Let $A\in M_m,_n$ where $m>n$ and if $ker(A)=\{0v\}$ then $AA^{T}$ is invertible?
I think it is not. Because $dimker(A)+dimIm(A)=n$, $dimker(A)=0$, then $dimIm(A)=n$, but then $dimIm(AA^{T})=n$. Now we have $dimker(AA^{T})+dimIm(AA^{T})=m$, then $dimker(AA^{T})=m-n$. Because $dimker(AA^{T})\not =0$ then $AA^{T}$ is not invertible. Is this ok?
Counterexample.

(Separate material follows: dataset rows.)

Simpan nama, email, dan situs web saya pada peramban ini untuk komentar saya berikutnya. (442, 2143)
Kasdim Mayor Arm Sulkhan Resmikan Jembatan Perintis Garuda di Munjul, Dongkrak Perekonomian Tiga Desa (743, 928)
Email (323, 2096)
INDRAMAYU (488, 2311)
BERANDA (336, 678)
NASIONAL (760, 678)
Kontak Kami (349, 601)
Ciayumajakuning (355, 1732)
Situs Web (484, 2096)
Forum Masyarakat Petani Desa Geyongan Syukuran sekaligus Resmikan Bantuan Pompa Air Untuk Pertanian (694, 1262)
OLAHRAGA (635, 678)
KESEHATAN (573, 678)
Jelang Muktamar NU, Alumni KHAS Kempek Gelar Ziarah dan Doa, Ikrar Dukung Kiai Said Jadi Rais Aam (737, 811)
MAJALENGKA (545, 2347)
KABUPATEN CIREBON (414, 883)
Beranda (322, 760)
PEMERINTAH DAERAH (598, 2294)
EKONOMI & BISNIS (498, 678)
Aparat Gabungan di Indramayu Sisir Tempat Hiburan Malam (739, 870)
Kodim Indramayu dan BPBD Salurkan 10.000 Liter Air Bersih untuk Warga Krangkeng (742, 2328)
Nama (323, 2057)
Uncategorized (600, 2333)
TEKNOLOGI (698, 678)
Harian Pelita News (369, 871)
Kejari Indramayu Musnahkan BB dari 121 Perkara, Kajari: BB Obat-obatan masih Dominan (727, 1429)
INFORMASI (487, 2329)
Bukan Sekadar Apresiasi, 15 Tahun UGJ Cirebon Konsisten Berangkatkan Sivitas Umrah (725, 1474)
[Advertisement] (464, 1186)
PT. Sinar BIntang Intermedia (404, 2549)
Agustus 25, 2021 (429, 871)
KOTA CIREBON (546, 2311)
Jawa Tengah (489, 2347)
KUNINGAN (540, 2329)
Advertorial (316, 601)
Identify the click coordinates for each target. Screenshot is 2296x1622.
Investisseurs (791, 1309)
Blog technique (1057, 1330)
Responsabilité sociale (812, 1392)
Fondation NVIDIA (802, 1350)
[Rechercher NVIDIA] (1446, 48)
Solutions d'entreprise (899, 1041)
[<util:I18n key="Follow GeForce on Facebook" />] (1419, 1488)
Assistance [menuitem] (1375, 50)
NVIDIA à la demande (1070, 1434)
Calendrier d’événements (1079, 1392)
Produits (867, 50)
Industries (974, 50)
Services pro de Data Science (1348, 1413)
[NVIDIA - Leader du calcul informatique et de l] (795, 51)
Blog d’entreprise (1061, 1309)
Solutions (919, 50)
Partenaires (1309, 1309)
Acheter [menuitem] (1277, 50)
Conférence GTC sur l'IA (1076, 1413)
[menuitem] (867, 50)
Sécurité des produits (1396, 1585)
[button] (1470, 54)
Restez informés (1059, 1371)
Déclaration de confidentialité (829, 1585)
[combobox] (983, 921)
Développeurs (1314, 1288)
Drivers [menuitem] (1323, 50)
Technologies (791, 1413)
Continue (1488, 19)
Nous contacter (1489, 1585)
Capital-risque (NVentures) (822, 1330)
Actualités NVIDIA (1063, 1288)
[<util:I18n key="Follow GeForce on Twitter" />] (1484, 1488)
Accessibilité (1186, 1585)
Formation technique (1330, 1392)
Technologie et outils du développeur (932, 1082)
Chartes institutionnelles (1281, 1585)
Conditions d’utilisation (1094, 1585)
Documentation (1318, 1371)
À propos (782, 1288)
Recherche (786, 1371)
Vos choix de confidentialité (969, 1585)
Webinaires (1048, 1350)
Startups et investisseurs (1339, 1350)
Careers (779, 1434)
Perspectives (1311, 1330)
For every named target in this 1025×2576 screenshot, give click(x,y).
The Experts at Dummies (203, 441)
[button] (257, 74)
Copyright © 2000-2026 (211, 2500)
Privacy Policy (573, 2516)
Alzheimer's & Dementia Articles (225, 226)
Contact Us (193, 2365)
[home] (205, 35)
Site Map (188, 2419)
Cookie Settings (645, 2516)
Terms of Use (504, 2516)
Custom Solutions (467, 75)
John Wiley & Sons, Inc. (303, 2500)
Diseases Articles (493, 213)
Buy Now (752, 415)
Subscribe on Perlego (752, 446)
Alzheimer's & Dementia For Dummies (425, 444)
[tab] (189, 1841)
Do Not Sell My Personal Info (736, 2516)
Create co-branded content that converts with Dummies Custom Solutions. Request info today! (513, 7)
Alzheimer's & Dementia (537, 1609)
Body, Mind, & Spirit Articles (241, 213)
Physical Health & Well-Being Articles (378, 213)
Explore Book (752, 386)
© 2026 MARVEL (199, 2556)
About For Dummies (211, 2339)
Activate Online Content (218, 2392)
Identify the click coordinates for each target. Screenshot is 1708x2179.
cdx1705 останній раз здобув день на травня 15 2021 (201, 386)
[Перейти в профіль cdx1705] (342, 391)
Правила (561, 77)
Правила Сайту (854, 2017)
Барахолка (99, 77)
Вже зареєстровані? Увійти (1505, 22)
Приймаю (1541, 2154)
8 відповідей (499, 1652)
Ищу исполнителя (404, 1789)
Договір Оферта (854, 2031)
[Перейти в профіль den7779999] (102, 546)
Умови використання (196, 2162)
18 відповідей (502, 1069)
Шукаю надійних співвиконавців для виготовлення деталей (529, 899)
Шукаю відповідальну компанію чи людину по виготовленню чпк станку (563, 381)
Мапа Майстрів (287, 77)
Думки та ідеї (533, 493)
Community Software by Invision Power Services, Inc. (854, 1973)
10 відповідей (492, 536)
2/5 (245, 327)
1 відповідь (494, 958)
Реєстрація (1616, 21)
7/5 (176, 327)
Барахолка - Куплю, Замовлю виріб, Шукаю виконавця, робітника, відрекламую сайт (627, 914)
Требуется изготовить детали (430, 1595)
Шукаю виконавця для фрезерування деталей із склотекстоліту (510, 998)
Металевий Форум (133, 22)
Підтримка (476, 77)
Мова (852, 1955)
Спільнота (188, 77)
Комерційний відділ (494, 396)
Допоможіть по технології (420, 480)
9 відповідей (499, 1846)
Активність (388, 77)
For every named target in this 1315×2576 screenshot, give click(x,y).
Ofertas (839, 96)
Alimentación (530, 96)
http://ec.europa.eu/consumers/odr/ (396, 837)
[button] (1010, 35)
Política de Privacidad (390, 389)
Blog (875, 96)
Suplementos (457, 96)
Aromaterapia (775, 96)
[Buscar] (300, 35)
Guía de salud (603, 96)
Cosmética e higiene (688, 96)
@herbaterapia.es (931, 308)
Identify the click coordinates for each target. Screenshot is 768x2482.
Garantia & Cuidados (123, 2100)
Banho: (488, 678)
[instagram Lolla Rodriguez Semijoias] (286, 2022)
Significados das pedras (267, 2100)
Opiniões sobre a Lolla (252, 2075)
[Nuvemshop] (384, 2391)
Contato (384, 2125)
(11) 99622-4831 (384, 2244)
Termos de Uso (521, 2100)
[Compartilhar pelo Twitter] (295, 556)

Let
$$ A = \begin{pmatrix} 1 \\ 1 \end{pmatrix} \ . $$
Then $\mathrm{ker} A = {0}$ (btw, I am not sure why you need that "v" in $0v$), but
$$ AA^t = \begin{pmatrix} 1 \\ 1 \end{pmatrix} \ \begin{pmatrix} 1 & 1 \end{pmatrix} = \begin{pmatrix} 1 & 1 \\ 1 & 1 \end{pmatrix} \ . $$
Which, as you can easily check, has $\mathrm{ker} (AA^t) \neq 0 $, so it's not invertible.